If definitions are needed, then rheumatology may be described as the study and management of disorders of the musculoskeletal system; however, this is too vague and so needs further refining. For example, where does involvement of blood vessels, lung parenchyma, renal, brain and cardiac muscle fit in? Some have suggested that vasculitis is the basic pathological lesion that results in cascading damage to multiple organ systems.
Orthopaedic surgeons are increasingly proclaiming tenure to the term ‘musculoskeletal disorders’, but surely this too is the domain of rheumatology practice?
These various points may lead to confusion in non-specialists and patients. So, to whom does a patient attend with a painful joint, back pain or some other pain affecting the musculoskeletal system? Perhaps another role that rheumatologists fulfil is that of non-surgical orthopaedic surgeons? After all, rheumatology did evolve from ‘physical therapy’, which begs the question: what is any therapy, if not physical or mental?
Enough of definitions – what are rheumatologists doing now? There is the classical triad of diagnosis, treatment and research. Most rheumatologists do all and their training embraces the major medical specialties with a strong grounding in general internal medicine. In fact, rheumatologists may be annointed as the classical general physicians who deal with inflammation, whether of a septic or non-septic cause, as well as understanding anatomy, which sadly is all too poorly taught and, even worse, poorly remembered.
In this edition of the Hamdan Medical Journal, the contributors have been selected by virtue of their specialist interest and knowledge of their subjects. These subjects have been carefully chosen as they are the most frequently encountered in the practice of rheumatology.
Research is expanding the knowledge base of causation and continuation of these conditions, yet the triggers are proving elusive. Treatment, thankfully, is improving control and outcomes, but these advances have been aided by stringent clinical trials that have tried to show which groups of patients respond best to certain interventions.
Translation of research from Petri dish to patient has been supported by large patient and drug registries, which have highlighted the risk–benefit ratios of various drugs. Despite the introduction of new drugs, existing agents have been found to beneficial when used in in combination and have also proven to be less expensive, especially in the treatment of rheumatoid arthritis.
The most common condition presenting in a routine rheumatology clinic is osteoarthritis. To call it a ‘degenerative condition of joints’ is ignoring the evidence of the existence of inflammation in the disease in the absence of significant trauma. However, therapies to control its progress are experimental at best.
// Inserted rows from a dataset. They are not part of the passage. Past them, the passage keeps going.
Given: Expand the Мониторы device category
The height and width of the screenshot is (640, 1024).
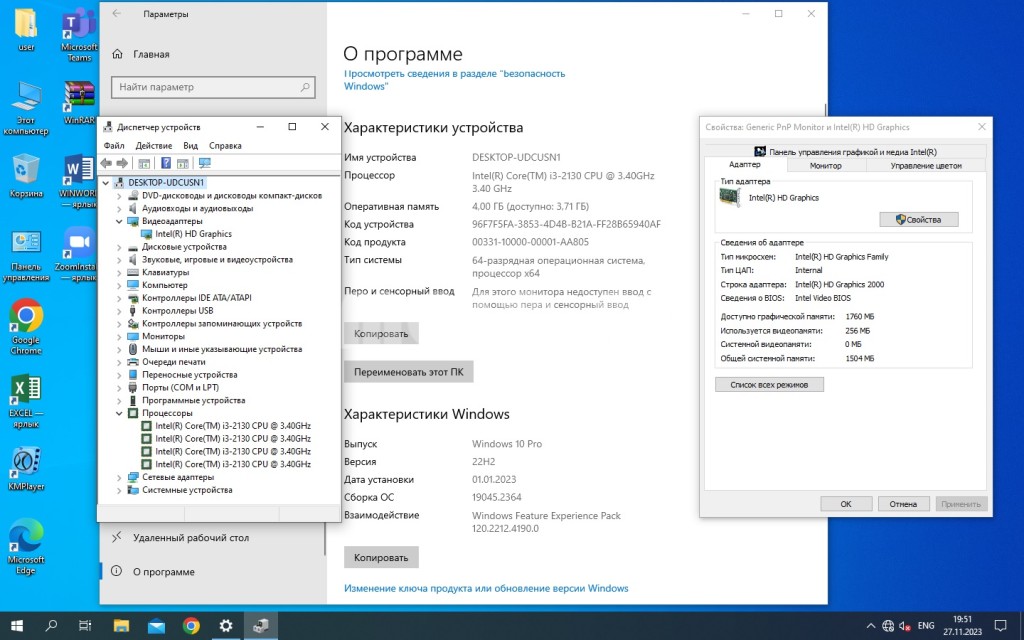Looking at the screenshot, I should click(x=120, y=336).
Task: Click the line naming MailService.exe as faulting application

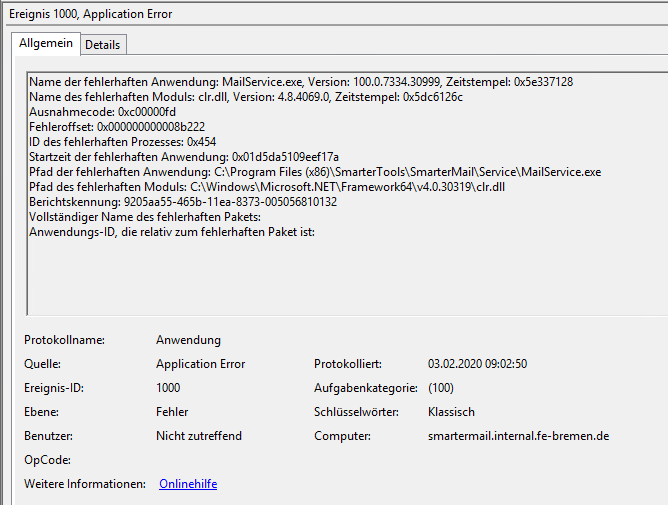Action: tap(300, 82)
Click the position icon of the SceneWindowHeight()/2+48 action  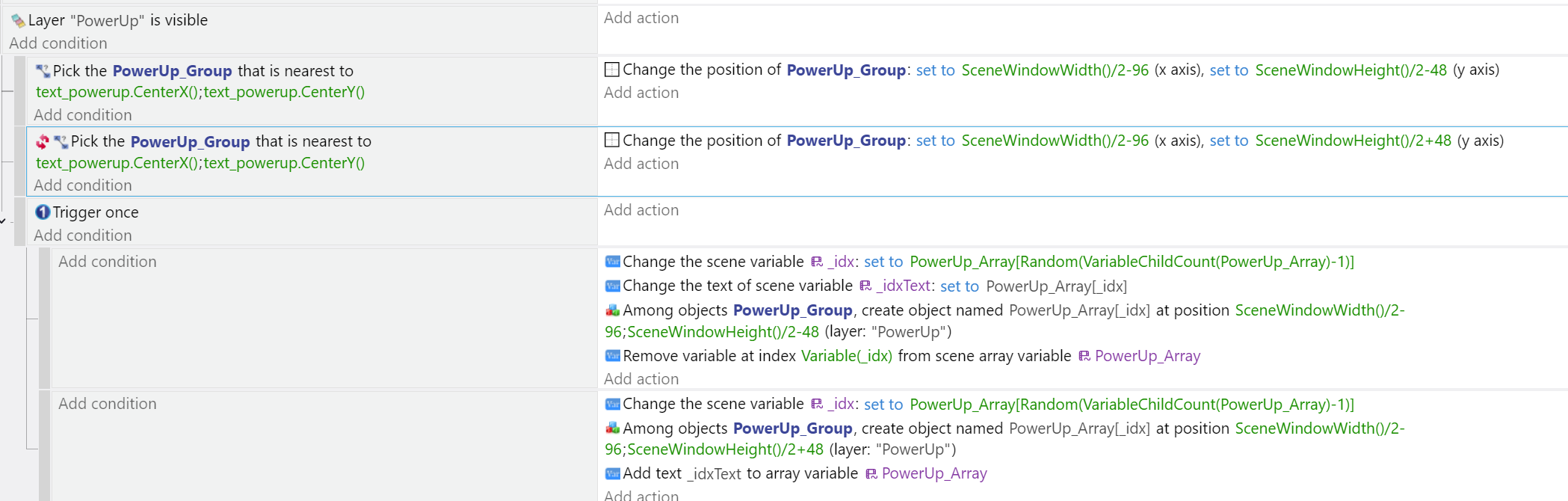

In this condition, pain management is paramount, but its causation is enigmatic. However, significant progress is being made in an attempt to minimize disability resulting from its effects.
Disability is what all specialties are trying to avoid, and rheumatologists have acknowledged that, as in diabetes, tight control of the (probable) inflammatory process has to be achieved, and it must be achieved early in the disease progression. One must not tolerate gradual loss of joint or other organ function, but what is the ‘target health state’ that should be aimed at?
Simplistic guides such as inflammatory markers, e.g. erythrocyte sedimentation rate or C-reactive protein, cannot be relied upon. So Disease Activity Scores (DAS) have been devised which, though laborious, may give a better guide as to control of the condition and hopefully a better outcome for the patient.
However, herein lies a dilemma: how long do patients need to continue with therapy once their disease process has been halted? Does recurrence herald resistance to the therapy or that the DAS are no longer reflecting the condition, which may have altered in its pathophysiology? Perhaps a different therapy and scoring system should be instituted after a period of time? The use of genomics and disease registries will help elucidate this.
In conclusion, the future for patients with rheumatic conditions looks less bleak, but those treating such patients have to maintain a general health perspective of their patients. Maintaining continual professional development and incorporating therapeutic advances is vital, as is the support of other specialties to approach treatment in a multidisciplinary fashion. Pain control and minimizing disability must be the goal, and the arrival of new tests, therapies and clinicians gives hope to those with rheumatic diseases.
I hope that the reader enjoys the current state of play in the care of those who are enduring these conditions and thereby aid their patients.